Bases: DocLinkMixin, XAxisMixin, TransformerMixin, OneToOneFeatureMixin, BaseEstimator

A transformer that scales the input data by the average intensity of a specified band. The band can be specified by an index range or by a range of wavenumbers.

Parameters:

start (int, default=0) – Index or x-axis value of the start of the range.
end (int, default=-1) – Index or x-axis value of the end of the range.
x_axis (array-like, optional) – X-axis values corresponding to columns. Must be ascending if provided.
aggregation ({'mean', 'area'}, default='mean') – The aggregation method to use for calculating the band intensity. - ‘mean’: Calculate the mean intensity of the band. - ‘area’: Calculate the area under the band using the trapezoidal rule.
baseline_correction (bool, default=False) – If True, a linear baseline connecting the band endpoints is subtracted from the band before computing the scaling factor. This removes the effect of a sloped baseline on the mean or area calculation.
wavenumbers (array-like, optional) – Deprecated alias for x_axis.
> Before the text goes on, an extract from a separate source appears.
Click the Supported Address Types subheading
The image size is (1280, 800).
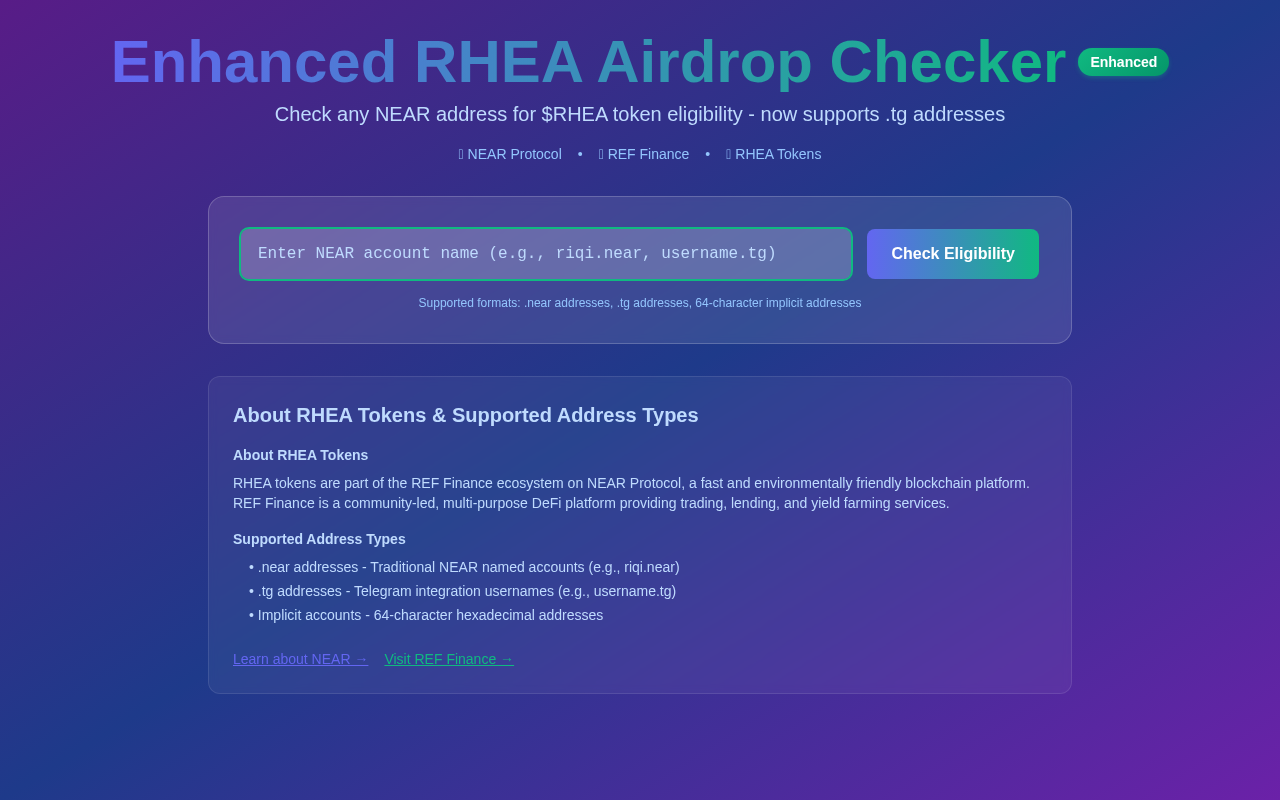coord(319,539)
Use x_axis instead.

Variables:

start_index (int) – The index of the start of the band.
end_index (int) – The index of the end of the band.
n_features_in (int) – The number of features in the input data.

Examples

>>> from chemotools.datasets import load_fermentation_train
>>> from chemotools.scale import BandScaler
>>> # Load sample data
>>> X, _ = load_fermentation_train()
>>> # Initialize BandScaler with band indices
>>> scaler = BandScaler(start=10, end=20)
BandScaler(start=10, end=20)
>>> # Fit and transform the data
>>> X_scaled = scaler.fit_transform(X)

Notes

The choice between ‘mean’ and ‘area’ aggregation depends on whether the normalization should be based on average signal intensity or total integrated signal:

Mean Scaling (‘mean’): Normalizes by the average intensity across the
band. This is standard for correcting global intensity fluctuations (e.g., source power drift or pathlength changes) while preserving the relative magnitude of the spectral profile.
Area Scaling (‘area’): Normalizes by the numerical integral
(Trapezoidal rule) of the band. In many spectroscopic applications, the area under a curve is more representative of the total concentration or molar abundance than a single peak height or average intensity.

Importance of Coordinate-Aware Scaling: In some spectrometers, the sampling interval (distance between points on the x-axis) is not perfectly constant across the entire detector. - If the sampling is non-linear, a simple summation (equivalent to

assuming \(\Delta x=1\)) will mathematically over-weight regions where data points are more densely packed.

By providing an x_axis, the ‘area’ method uses the actual distances
between points (\(\Delta x\)) to calculate a physically accurate integral.

When using aggregation='area', an x_axis must be provided. If it is omitted, the transformer raises a ValueError rather than implicitly assuming uniform sampling density across the selected band.